**WHAT TO PRODUCE**
Retype the records word for word, covering the stretch from their first line through the line that contains "Action: tap(305, 676)".

**GIVEN RECORDS**

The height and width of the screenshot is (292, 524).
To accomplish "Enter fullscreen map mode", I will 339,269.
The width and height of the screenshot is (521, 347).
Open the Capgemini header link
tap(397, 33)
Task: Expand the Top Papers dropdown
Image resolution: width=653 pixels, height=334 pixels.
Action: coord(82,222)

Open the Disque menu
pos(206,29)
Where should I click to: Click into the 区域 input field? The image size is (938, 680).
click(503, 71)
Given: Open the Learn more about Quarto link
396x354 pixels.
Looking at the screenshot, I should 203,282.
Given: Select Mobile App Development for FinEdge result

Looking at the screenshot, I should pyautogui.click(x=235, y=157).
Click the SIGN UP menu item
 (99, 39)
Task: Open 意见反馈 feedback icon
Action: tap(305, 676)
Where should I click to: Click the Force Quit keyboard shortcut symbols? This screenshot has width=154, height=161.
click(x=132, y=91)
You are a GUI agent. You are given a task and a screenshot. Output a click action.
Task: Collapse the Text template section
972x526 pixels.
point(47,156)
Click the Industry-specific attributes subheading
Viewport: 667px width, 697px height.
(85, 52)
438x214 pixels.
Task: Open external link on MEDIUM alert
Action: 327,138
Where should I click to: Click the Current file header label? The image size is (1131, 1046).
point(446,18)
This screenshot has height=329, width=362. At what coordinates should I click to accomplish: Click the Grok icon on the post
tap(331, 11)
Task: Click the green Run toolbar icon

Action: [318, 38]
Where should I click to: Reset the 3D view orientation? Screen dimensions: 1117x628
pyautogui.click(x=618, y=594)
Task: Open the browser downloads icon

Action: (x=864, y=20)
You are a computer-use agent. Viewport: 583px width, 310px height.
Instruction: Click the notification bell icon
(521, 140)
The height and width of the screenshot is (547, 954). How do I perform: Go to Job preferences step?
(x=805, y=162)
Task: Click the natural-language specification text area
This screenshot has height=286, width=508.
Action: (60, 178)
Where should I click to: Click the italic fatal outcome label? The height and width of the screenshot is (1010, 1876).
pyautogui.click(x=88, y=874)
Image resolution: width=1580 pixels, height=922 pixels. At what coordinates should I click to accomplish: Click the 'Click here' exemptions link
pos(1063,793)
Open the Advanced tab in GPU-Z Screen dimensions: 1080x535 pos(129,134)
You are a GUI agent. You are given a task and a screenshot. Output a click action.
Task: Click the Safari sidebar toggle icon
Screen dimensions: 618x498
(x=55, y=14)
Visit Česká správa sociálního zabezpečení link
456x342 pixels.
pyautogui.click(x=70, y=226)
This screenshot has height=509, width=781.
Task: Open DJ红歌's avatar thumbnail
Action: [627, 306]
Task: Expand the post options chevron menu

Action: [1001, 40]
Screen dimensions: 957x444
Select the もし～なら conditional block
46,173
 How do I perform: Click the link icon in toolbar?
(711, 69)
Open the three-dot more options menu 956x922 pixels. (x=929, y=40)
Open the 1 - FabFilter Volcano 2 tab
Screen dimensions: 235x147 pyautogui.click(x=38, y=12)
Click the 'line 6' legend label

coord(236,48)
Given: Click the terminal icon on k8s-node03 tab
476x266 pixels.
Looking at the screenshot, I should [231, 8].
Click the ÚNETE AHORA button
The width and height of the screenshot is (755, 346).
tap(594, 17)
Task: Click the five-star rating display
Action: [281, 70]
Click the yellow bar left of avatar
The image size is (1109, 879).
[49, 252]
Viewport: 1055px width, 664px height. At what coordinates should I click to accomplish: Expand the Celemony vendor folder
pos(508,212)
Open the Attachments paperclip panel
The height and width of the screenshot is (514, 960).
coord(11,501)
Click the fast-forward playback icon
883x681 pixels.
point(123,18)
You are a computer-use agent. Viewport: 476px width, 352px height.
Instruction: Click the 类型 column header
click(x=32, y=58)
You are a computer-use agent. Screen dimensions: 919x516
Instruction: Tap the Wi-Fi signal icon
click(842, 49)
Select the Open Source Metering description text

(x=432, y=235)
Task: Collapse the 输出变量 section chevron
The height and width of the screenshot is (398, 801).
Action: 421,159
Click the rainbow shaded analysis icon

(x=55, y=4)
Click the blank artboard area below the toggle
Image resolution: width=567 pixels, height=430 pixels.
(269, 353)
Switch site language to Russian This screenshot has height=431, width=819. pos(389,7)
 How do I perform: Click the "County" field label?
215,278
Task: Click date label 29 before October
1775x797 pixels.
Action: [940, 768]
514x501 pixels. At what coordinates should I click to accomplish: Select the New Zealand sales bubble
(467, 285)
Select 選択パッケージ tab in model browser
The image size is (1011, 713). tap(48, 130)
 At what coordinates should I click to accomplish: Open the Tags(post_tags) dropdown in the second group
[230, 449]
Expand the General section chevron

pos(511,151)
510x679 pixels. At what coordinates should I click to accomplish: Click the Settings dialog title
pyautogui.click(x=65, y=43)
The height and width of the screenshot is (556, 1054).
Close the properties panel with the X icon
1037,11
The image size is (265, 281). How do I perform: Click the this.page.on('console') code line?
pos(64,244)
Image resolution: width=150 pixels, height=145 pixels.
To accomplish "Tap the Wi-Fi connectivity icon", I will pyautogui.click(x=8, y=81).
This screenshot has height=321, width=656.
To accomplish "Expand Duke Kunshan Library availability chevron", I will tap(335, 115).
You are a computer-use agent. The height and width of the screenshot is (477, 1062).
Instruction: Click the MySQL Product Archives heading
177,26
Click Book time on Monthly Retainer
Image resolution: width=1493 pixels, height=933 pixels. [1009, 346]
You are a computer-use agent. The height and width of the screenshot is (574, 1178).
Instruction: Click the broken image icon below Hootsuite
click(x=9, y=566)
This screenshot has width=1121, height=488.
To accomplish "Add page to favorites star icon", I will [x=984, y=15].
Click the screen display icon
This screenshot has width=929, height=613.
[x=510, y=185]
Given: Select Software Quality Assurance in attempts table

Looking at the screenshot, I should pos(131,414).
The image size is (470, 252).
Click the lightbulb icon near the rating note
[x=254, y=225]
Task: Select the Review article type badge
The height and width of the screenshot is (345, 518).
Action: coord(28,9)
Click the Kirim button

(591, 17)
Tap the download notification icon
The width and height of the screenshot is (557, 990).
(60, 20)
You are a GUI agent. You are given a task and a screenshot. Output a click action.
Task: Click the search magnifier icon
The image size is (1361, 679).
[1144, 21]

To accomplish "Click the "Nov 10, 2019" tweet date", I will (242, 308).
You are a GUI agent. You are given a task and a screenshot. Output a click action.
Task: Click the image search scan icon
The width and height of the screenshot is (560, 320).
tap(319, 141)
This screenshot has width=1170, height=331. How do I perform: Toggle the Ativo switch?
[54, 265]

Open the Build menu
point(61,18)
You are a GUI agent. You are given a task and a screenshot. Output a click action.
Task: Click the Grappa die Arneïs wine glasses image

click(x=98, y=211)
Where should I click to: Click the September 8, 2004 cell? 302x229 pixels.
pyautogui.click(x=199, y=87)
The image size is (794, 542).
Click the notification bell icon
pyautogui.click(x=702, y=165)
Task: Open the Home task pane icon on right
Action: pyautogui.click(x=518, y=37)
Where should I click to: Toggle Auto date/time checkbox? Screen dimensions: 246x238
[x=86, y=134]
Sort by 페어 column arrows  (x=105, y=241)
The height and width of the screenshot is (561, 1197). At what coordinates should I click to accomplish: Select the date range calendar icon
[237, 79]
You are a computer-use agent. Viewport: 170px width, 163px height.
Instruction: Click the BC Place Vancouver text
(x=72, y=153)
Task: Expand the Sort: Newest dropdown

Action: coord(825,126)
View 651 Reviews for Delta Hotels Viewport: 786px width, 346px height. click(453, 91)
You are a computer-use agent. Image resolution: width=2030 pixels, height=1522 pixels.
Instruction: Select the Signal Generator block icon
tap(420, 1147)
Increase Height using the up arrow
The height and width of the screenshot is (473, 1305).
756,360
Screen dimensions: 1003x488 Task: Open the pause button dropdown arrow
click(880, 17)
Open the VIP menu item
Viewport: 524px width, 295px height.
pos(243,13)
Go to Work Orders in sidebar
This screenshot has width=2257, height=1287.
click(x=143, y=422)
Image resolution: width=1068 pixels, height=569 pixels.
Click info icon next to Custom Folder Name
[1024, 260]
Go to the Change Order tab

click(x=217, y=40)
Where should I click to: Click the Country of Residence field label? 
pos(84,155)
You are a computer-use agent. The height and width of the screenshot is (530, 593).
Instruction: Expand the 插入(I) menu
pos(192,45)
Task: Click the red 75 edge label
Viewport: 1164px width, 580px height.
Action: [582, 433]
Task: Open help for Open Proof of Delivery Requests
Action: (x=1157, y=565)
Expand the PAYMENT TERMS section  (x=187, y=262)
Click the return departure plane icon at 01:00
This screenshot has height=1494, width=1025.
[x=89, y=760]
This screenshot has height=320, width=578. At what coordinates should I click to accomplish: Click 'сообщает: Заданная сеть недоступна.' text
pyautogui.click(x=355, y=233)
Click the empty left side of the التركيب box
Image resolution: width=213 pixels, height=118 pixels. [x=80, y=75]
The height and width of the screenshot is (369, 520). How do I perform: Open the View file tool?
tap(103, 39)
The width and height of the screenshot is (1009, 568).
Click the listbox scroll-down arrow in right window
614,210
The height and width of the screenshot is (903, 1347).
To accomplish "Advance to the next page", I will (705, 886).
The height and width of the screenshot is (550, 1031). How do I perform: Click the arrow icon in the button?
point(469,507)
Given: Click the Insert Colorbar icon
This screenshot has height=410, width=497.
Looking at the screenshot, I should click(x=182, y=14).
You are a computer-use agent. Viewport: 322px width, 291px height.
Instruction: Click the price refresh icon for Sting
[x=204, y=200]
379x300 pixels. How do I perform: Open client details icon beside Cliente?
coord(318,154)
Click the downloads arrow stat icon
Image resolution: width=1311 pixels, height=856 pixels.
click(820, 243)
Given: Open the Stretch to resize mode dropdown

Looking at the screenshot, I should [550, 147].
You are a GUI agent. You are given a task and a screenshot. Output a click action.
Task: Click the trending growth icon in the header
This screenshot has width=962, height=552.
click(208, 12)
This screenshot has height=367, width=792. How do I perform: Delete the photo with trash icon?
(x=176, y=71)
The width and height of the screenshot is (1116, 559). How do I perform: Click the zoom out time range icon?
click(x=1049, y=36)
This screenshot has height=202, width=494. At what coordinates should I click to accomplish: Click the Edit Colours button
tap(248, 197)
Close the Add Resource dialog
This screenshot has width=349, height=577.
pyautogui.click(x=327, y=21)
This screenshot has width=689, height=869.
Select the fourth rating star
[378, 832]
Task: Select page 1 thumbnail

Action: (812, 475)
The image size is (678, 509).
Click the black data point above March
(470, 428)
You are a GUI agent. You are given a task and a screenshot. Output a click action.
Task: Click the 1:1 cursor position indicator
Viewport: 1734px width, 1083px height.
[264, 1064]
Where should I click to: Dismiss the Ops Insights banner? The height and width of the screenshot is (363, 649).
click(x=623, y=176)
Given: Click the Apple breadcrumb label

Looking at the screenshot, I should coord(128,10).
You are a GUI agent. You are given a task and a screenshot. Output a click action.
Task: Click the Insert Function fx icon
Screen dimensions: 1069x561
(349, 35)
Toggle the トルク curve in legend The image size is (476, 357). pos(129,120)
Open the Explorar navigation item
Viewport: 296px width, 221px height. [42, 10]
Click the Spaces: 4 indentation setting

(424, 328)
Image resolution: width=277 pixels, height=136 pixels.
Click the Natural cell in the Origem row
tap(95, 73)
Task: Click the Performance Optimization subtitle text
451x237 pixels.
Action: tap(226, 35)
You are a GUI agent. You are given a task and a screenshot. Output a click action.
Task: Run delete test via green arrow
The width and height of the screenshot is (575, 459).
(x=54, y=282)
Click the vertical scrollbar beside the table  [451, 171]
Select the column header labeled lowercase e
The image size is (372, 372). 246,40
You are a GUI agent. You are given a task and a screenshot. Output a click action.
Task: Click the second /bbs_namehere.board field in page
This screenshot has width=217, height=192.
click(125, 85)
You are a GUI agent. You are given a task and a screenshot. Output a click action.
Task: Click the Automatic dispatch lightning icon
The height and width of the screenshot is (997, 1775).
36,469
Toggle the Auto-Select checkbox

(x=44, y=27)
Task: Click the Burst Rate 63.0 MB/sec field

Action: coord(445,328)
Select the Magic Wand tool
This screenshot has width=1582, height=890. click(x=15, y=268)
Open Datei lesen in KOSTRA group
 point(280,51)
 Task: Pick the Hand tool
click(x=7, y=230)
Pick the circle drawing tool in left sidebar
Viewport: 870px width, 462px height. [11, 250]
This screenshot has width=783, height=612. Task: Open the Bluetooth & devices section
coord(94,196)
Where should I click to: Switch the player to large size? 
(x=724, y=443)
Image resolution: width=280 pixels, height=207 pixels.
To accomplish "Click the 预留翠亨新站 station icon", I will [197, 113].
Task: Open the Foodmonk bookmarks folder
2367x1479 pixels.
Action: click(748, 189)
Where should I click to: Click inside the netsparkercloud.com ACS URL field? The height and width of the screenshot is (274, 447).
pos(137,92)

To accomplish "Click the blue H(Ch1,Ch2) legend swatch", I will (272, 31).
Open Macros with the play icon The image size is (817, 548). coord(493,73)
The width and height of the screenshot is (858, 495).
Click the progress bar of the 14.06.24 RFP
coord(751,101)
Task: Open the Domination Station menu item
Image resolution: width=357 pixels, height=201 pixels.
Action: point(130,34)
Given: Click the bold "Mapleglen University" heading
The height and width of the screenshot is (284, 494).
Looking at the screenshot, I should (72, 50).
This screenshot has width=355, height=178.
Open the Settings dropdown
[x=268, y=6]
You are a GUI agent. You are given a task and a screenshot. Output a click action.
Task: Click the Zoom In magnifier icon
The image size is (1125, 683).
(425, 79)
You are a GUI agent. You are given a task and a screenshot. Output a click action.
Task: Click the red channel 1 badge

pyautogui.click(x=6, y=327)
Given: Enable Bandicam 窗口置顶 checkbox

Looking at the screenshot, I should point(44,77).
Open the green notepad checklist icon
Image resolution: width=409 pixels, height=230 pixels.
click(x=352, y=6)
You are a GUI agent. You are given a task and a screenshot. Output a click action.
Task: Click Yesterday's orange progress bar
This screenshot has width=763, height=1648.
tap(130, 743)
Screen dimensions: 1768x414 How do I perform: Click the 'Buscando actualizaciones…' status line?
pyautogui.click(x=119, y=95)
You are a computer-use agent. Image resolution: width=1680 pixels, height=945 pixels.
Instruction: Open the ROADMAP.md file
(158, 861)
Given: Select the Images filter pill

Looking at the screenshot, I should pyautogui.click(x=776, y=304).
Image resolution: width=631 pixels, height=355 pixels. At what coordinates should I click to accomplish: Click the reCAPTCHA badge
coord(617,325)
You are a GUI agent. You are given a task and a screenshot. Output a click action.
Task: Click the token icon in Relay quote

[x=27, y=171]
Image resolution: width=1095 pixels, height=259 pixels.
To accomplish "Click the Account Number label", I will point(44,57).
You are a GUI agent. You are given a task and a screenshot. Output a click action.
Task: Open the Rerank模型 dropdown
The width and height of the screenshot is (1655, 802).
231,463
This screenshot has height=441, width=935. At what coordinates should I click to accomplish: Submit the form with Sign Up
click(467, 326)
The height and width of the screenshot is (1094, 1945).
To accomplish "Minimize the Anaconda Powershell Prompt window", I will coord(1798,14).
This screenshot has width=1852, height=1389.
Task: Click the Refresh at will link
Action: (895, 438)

**SOLUTION FOR THIS EXERCISE**
The height and width of the screenshot is (292, 524).
To accomplish "Enter fullscreen map mode", I will 339,269.
The width and height of the screenshot is (521, 347).
Open the Capgemini header link
tap(397, 33)
Task: Expand the Top Papers dropdown
Image resolution: width=653 pixels, height=334 pixels.
Action: coord(82,222)

Open the Disque menu
pos(206,29)
Where should I click to: Click into the 区域 input field? The image size is (938, 680).
click(503, 71)
Given: Open the Learn more about Quarto link
396x354 pixels.
Looking at the screenshot, I should 203,282.
Given: Select Mobile App Development for FinEdge result

Looking at the screenshot, I should pyautogui.click(x=235, y=157).
Click the SIGN UP menu item
 (99, 39)
Task: Open 意见反馈 feedback icon
Action: tap(305, 676)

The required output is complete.